Really? Fine. I'm crazy. (And apparently needing to go practice my sweet-and-vulnerable face.)


Allyson - Aug 13, 2008 12:23:46 pm PDT #590 of 6681
Wait, is this real-world child support, where the money goes to buy food for the kids, or MRA fantasyland child support where the women just buy Ferraris and cocaine? -Jessica

It pings something in me where I feel pretty awful about having an agent, getting published, and having a a crumb of success on my first out.

I know that Susan isn't kicking me, and the ping is my issue, not hers, because it's my issue that I feel undeserving, talentless, like it was all a big mistake. Issue is totally mine.

Susan's lament doesn't have anything to do with me, I know. I know she doesn't begrudge me or anyone else in the room.

I just sometimes think that there are a ton of people who have written awesome shit that blows me out of the water who deserved the joy of a book signing.

That's where the post hit me. But I really know that the horrible ping wasn't Susan's intent. I swear. I know.

It doesn't make sense. No real logic in it. But there it is.


Wolfram - Aug 13, 2008 12:28:47 pm PDT #591 of 6681
Visilurking

Erika, not crazy. Super-talented too (from what I read). Just way off-base on this.

You're all unbelievably talented writers. I mean that. Susan, Barb, Allyson, Erika, Typo, Sail Aweigh, et al. When it comes to commercial success, it's talent, skill, persistence and luck. You can be born with the first, acquire and hone the second, break your head for years on the third, but there's no accounting for that last fickle bitch.

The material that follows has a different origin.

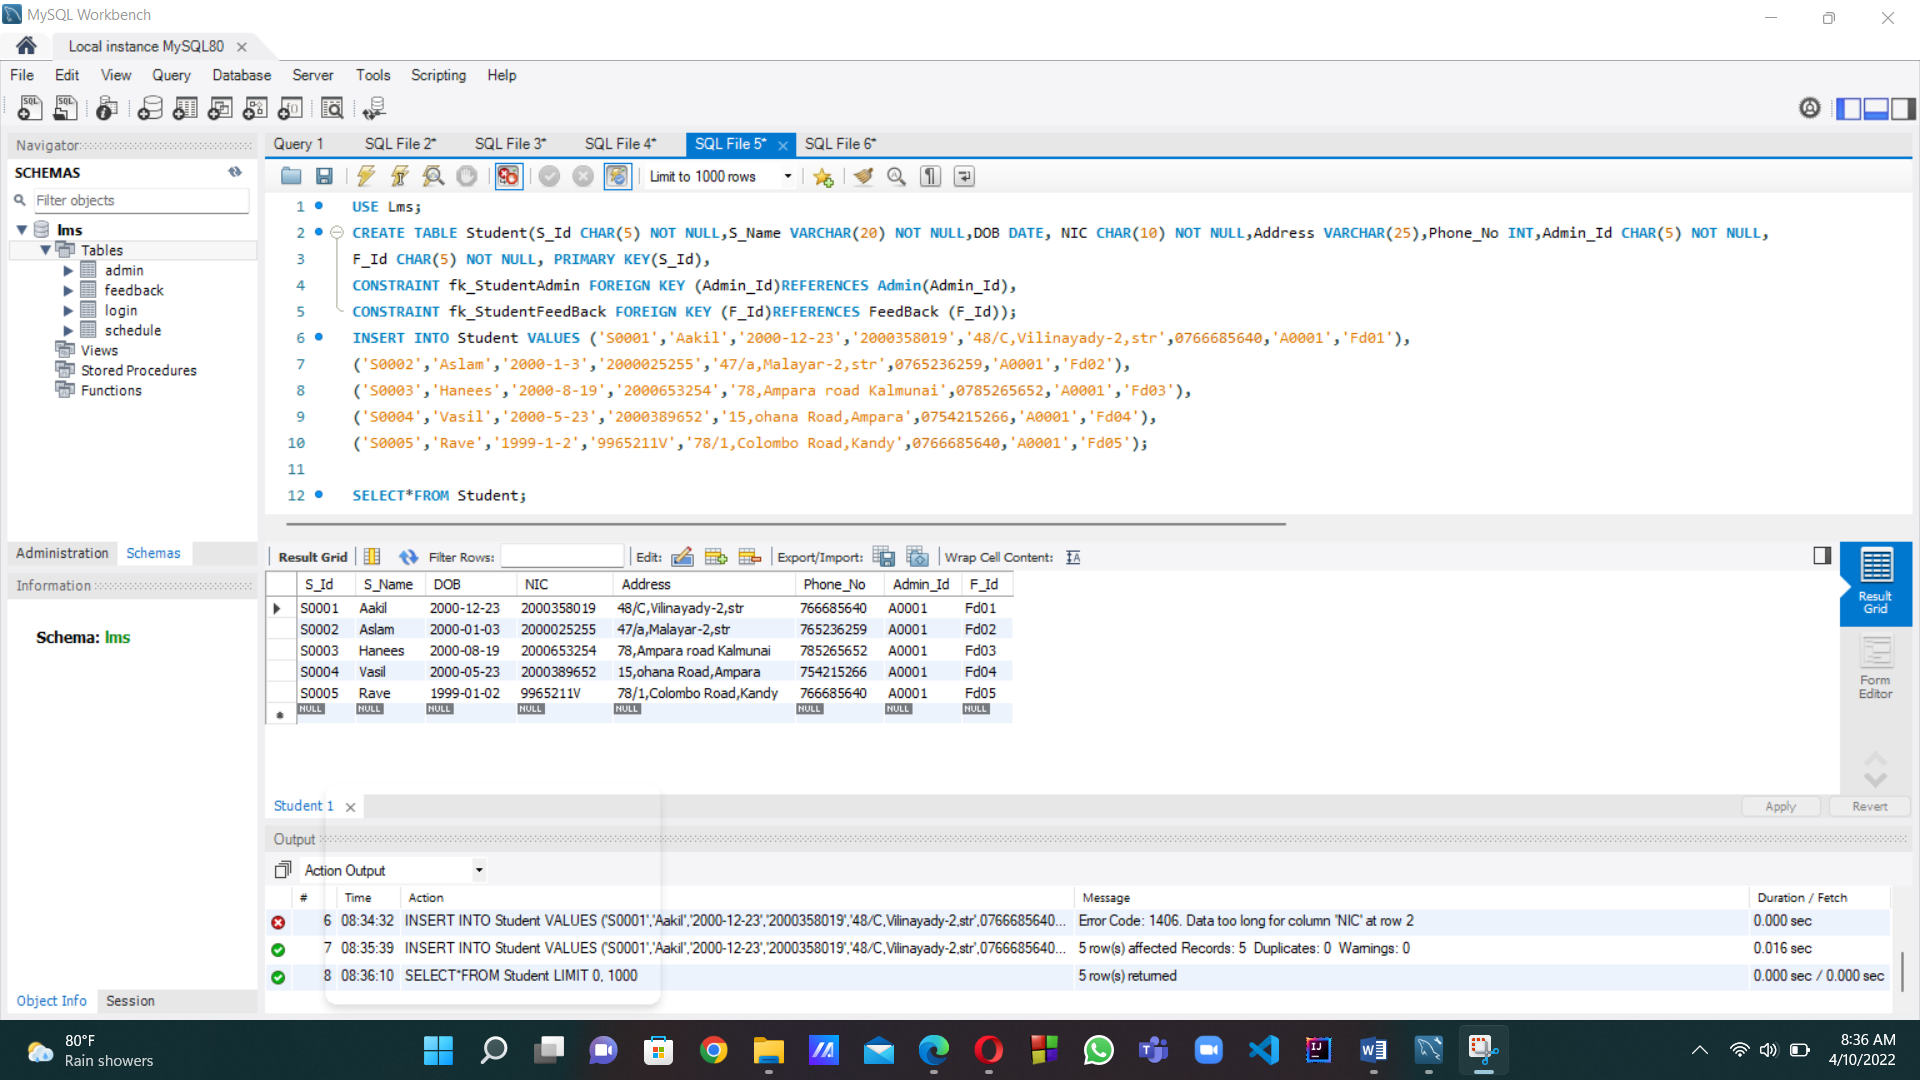Image resolution: width=1920 pixels, height=1080 pixels.
Task: Click the Filter Rows input field
Action: click(x=562, y=557)
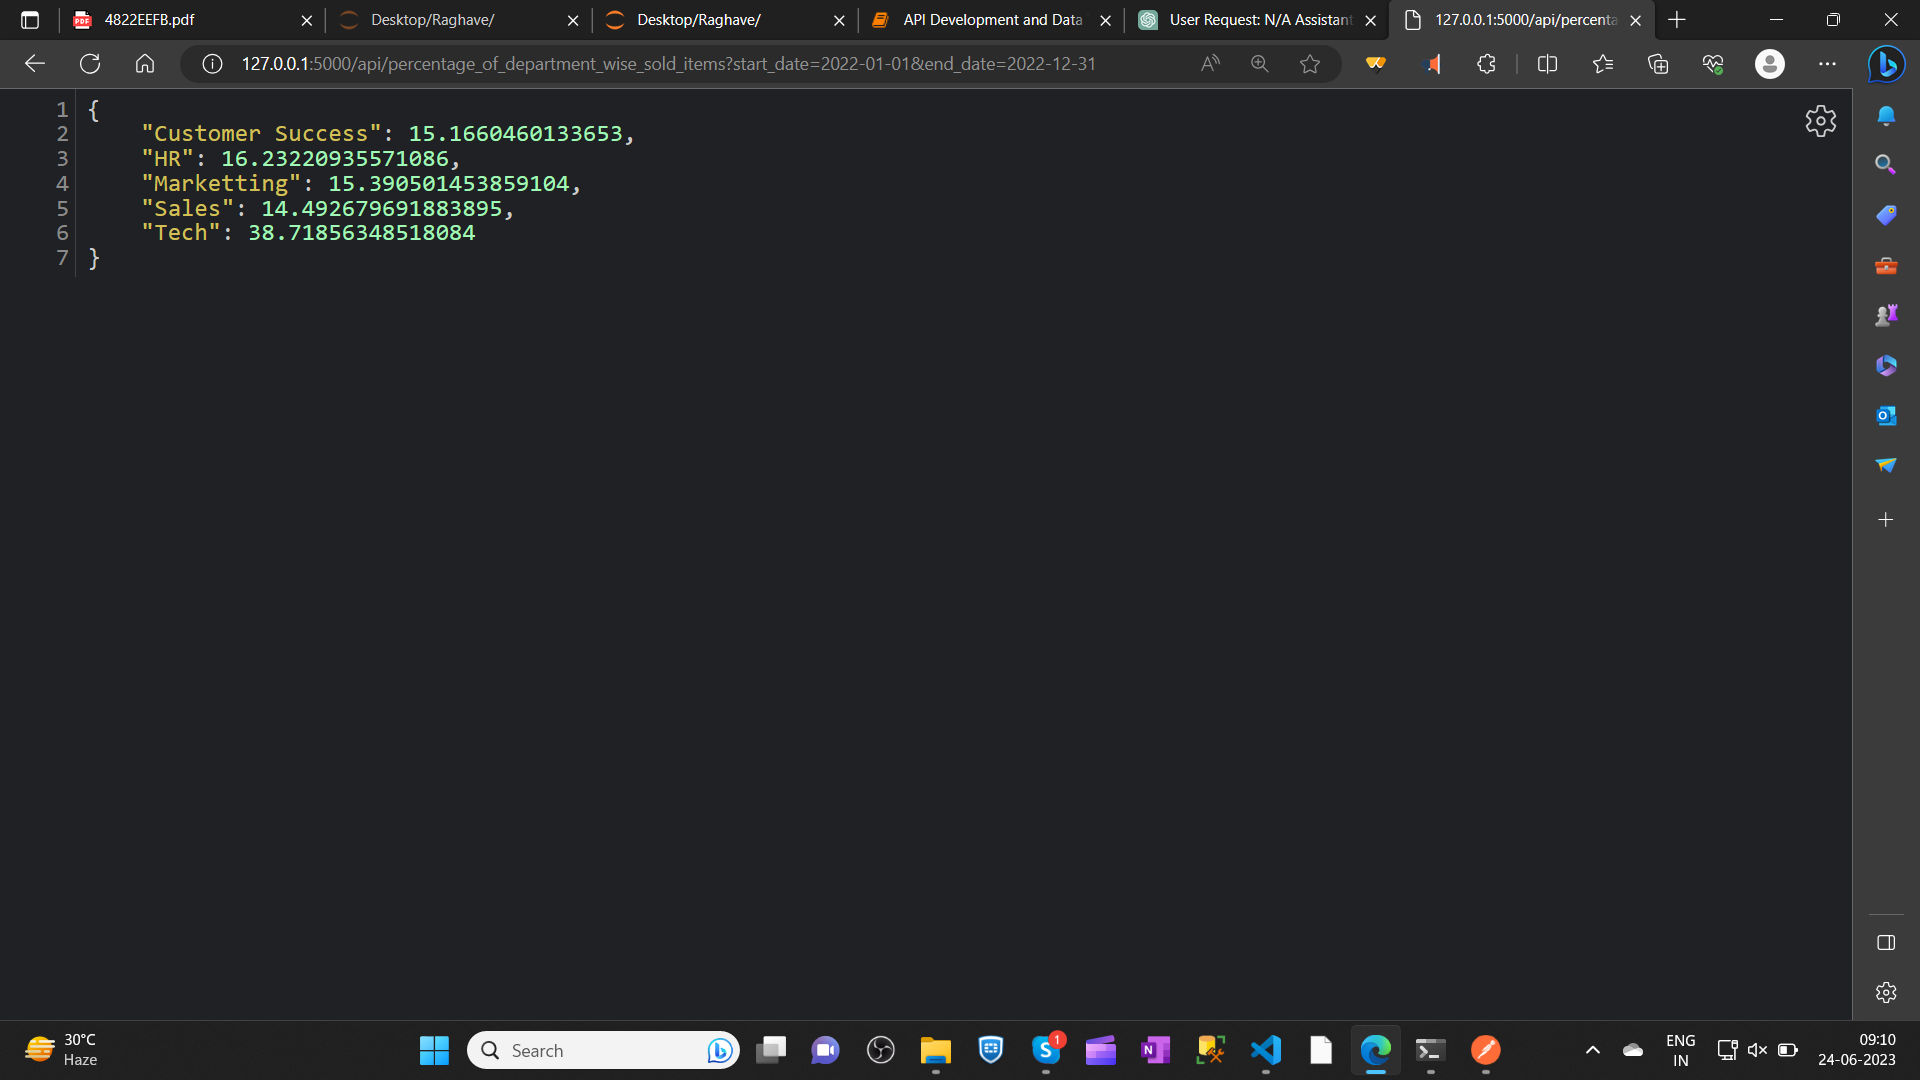
Task: Open the Shopping tag sidebar icon
Action: click(1886, 215)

Laga - Aug 13, 2008 12:32:47 pm PDT #592 of 6681
You should know I'm a big deal in the Resistance.

I typed a lot, deleted it, then read what Wolfram just said. I agree completely.


Typo Boy - Aug 13, 2008 12:40:33 pm PDT #593 of 6681
Calli: My people have a saying. A man who trusts can never be betrayed, only mistaken.Avon: Life expectancy among your people must be extremely short.

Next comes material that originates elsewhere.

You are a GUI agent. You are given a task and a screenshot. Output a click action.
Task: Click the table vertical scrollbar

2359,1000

Thanks Wolfram. And maybe I really am a worse person than everyone else here. Because very occasionally I do feel a flicker of envy begrudging the published non-fiction writers on the list their having what I want. It does not last long, and never actually believe it. It is not one of my big demons; I can crush it quickly like Buffy crushing a fear demon. But it is there, and I do have to take the time to stomp it occasionally. And I know that Allyson occasionally gets assholes who attack her for her work. I suspect they have much bigger versions of the same demon, without the ability to recognize it or deal with it.


Susan W. - Aug 13, 2008 12:59:38 pm PDT #594 of 6681
Good Trouble and Righteous Fights

I'm not sure what to say or how to say it, but I swear it's never been my intention to act like I thought I was better than anyone else here. If anything, I'm awed by the amount of brilliance in this group. I loved Vampire People. I couldn't write anything like it in a million years, which makes me all the more impressed with Allyson's accomplishment. And that dance piece of Barb's the other day...I only wish I could describe action that well. I'm sure I could come up with many more examples if I searched back through the thread--those are just the two that come most immediately to mind.

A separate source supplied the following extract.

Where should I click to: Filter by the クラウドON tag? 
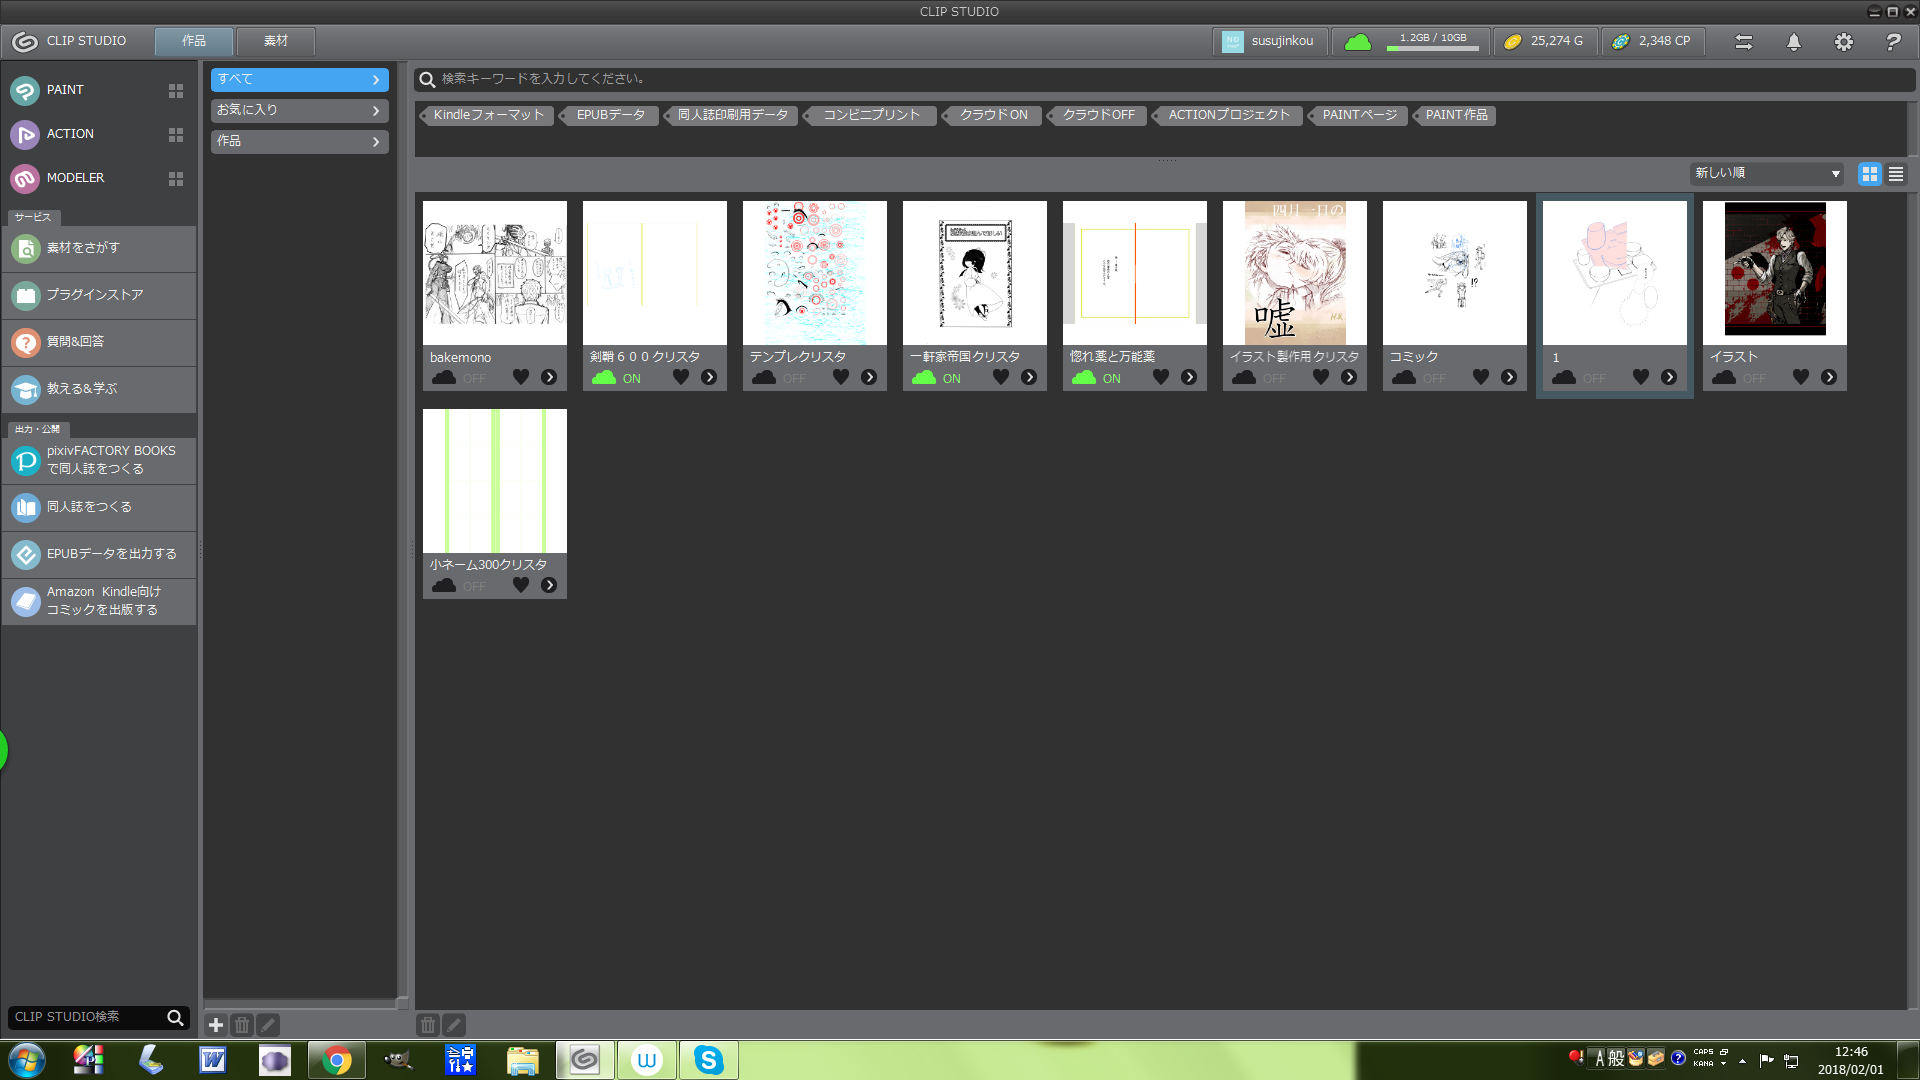[993, 115]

I do tend to be a talky meat sort of person, and maybe I need to work on that if it's making me come across as more me-me-me and/or arrogant than I intend. I know I've vented about struggles and stresses of the writing process here, mostly because I felt like it was a safe place, unlike most of the other writing-related forums I'm on where I feel like I need to maintain my game face at all times. And maybe that was a mistake, but I swear I never meant to step on anyone's toes or do anything but vent over my own stresses and insecurities. When it comes to non-venting writing talk...well, I do tend to think that my WIP and the history that's driving my alternative history are about the coolest things in the world, and I'm often bubbling over with the urge to talk about them in a Wellington-likes-carrots sort of way. But I also know that's just my own personal obsession talking. I don't expect anyone to share it, though I'd love it if I can communicate some of my excitement.